Ultimately, McKenna said, the region might end up with a much shorter light-rail line than it was promised.
Sound Transit's new money troubles stem from its expectation of getting $1.4 billion in federal money to help build the project.
The agency has an agreement with the Federal Transit Administration (FTA) for a total of $500 million in federal grants through 2006. However, allocations for this year and 2002 - totaling $125 million - have been put on hold because of a recent report from the inspector general in the U.S. Department of Transportation.
The report questioned Sound Transit's cost estimate for building light rail and the agency's ability to pay for the project. The inspector general recommended Sound Transit not get any money until it proved its numbers were accurate and Congress had more time to review the project.
While it's not certain whether Sound Transit will get the money, a delay by itself is expected to cost the agency about $40 million because of lost interest earnings and other factors.
The agency needs to work quickly to satisfy the inspector general and get the money flowing again, Earl said. "Time is of the essence because time is money."
The FTA also has told the agency it is banking on getting too much federal money in the future.
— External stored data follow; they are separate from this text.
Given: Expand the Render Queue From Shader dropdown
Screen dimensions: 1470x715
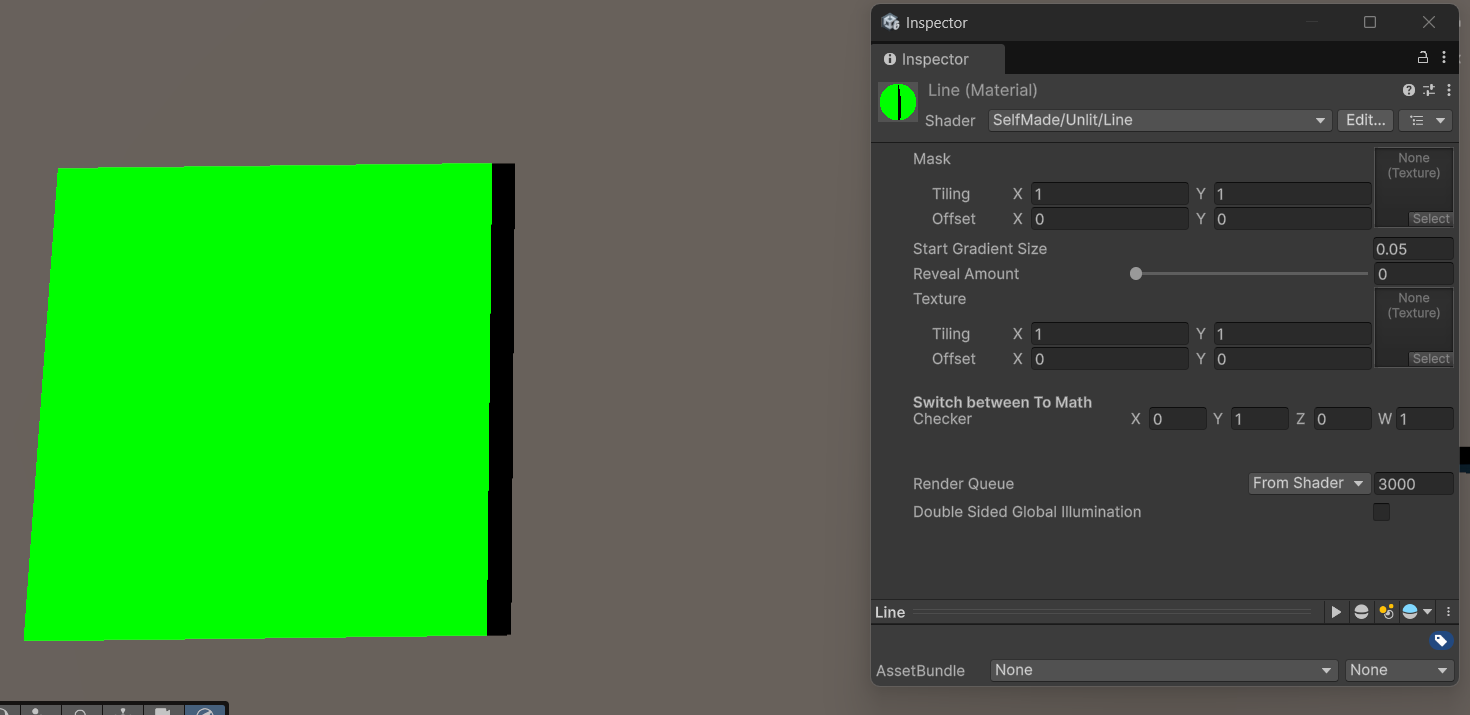Looking at the screenshot, I should (x=1308, y=484).
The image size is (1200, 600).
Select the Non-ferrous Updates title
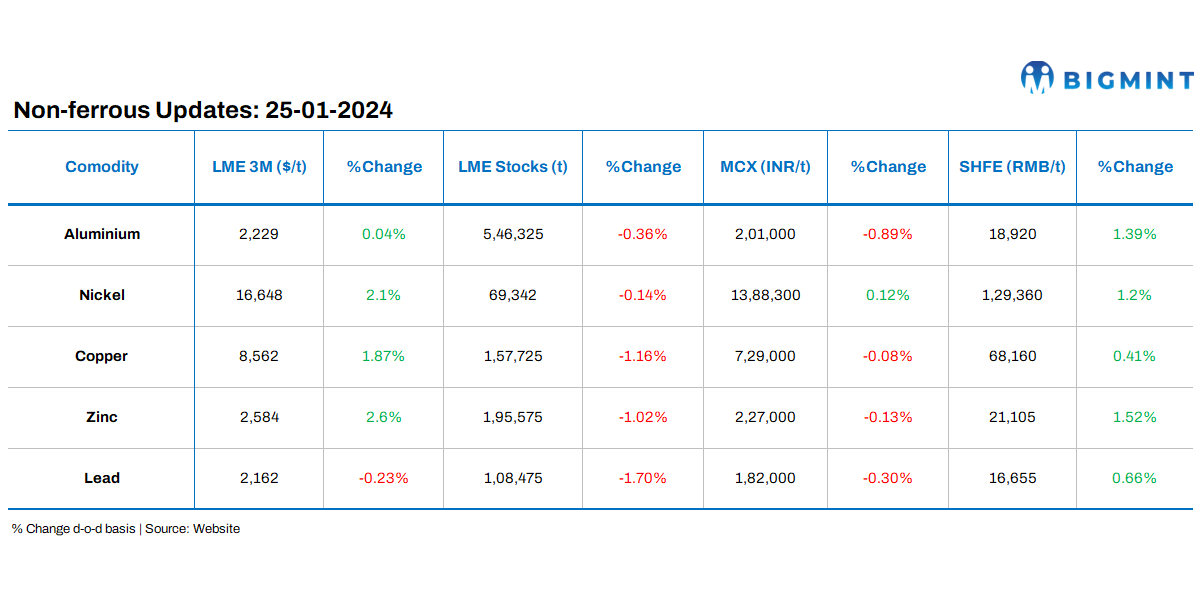pyautogui.click(x=203, y=111)
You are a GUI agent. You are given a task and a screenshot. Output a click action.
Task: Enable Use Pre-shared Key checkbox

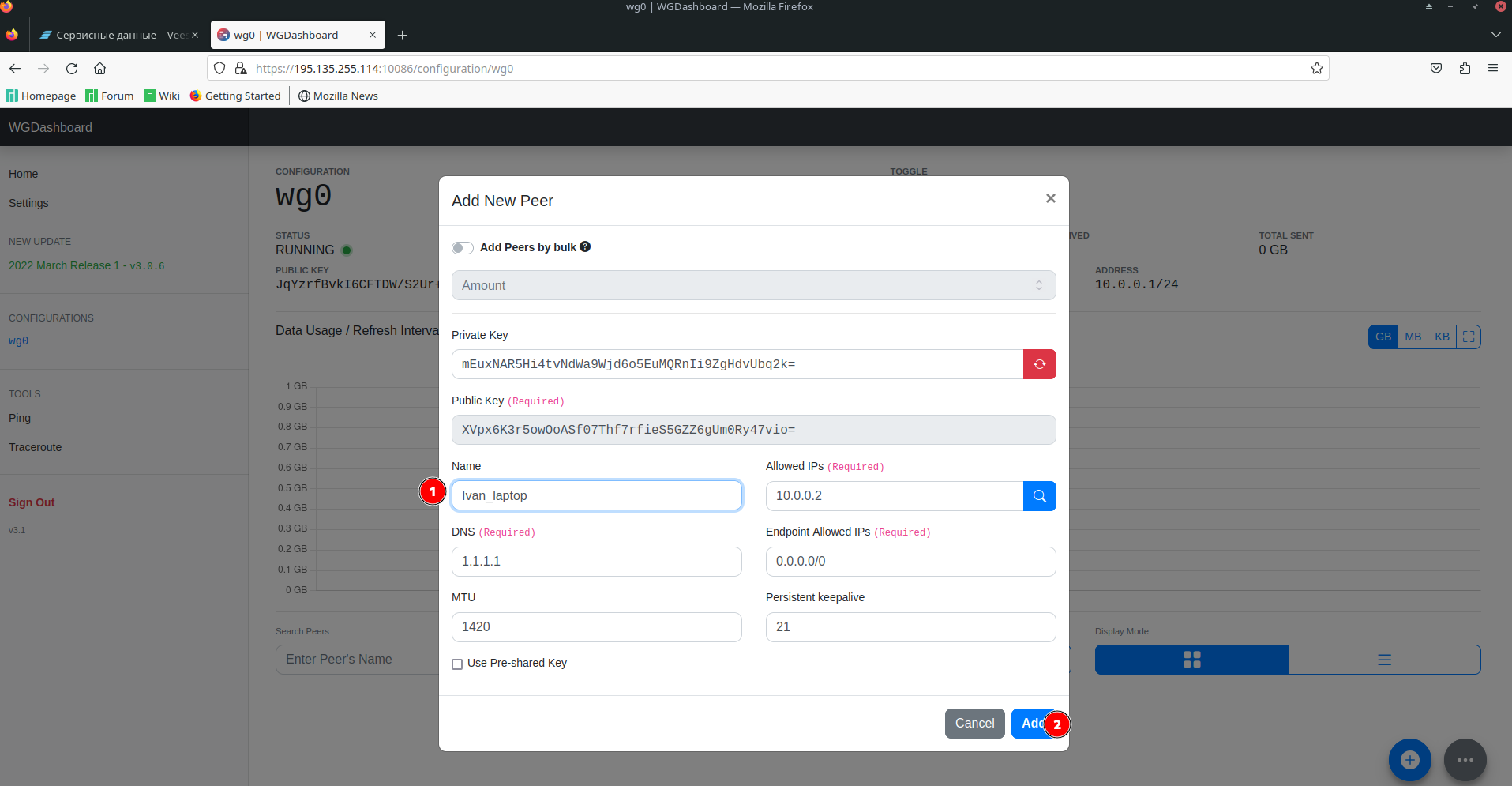point(457,664)
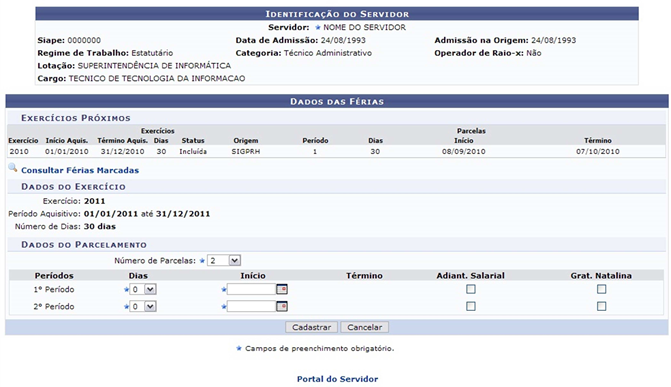
Task: Open the calendar icon for 2º Período Início
Action: click(282, 307)
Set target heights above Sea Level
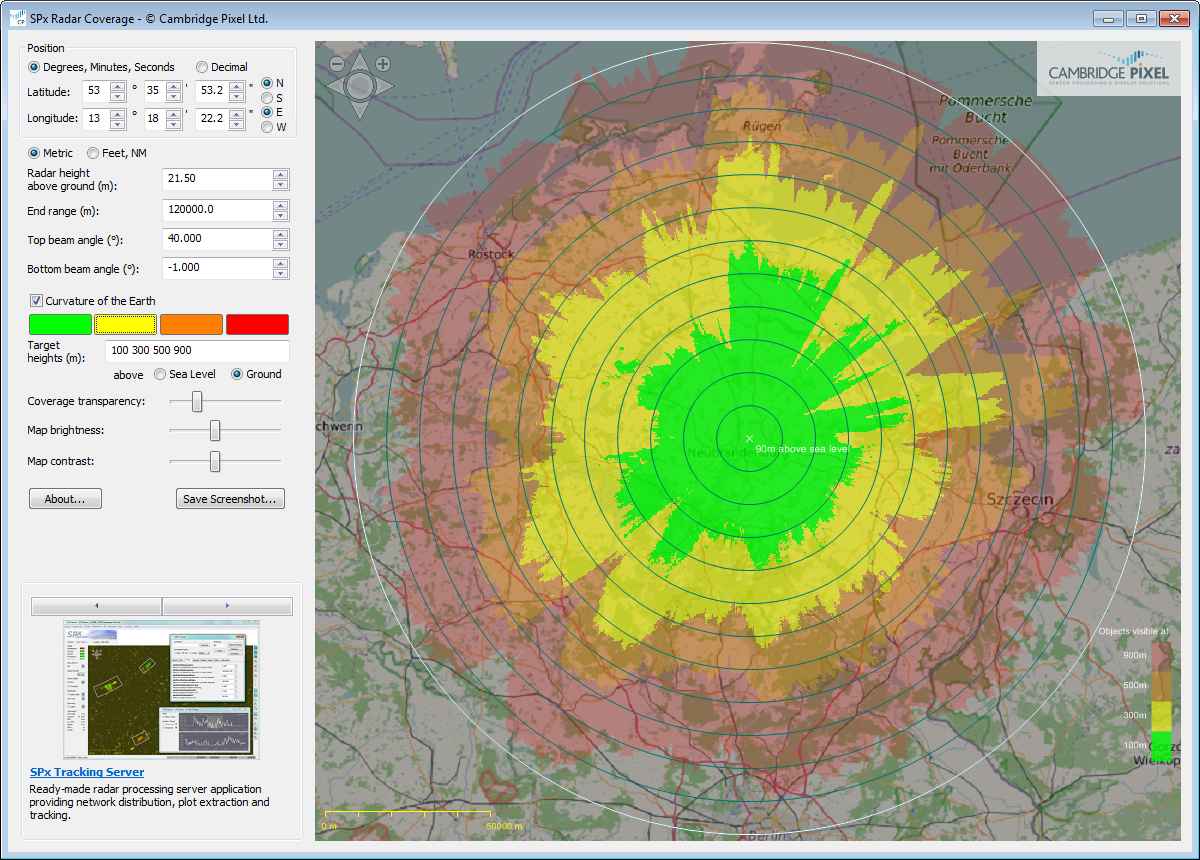Viewport: 1200px width, 860px height. pos(160,374)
Sound Transit now expects, in the best case, to get about $1.28 billion in federal grants, instead of $1.4 billion.
The Sound Transit board yesterday was clearly interested in pursuing suggestions by Sims and Seattle Mayor Paul Schell, also a board member, to consider flopping the project and building the less-expensive southern leg first from the Chinatown International District to SeaTac.
Agency budget officials say Sound Transit has up to $2.6 billion in local money that could be used to build some sort of light-rail project. But not all of that could be used to build the southern portion because money generated in North King County and South King County has to stay in those areas. The agency would still need some federal grants to go south first.
Sims also said the agency needed to seriously consider running both buses and trains at the same time through the downtown transit tunnel. That would save money because Sound Transit then might not have to pay King County for using the downtown tunnel. Sound Transit had planned to pay the county for taking over the tunnel and sending buses out onto surface streets.
Greg Nickels, vice chairman of the Sound Transit board, said the agency was clearly in a different game with new rules.
"The question becomes, `Now what?' " he said. "We cannot allow this to pass us by. What can we build within our means?"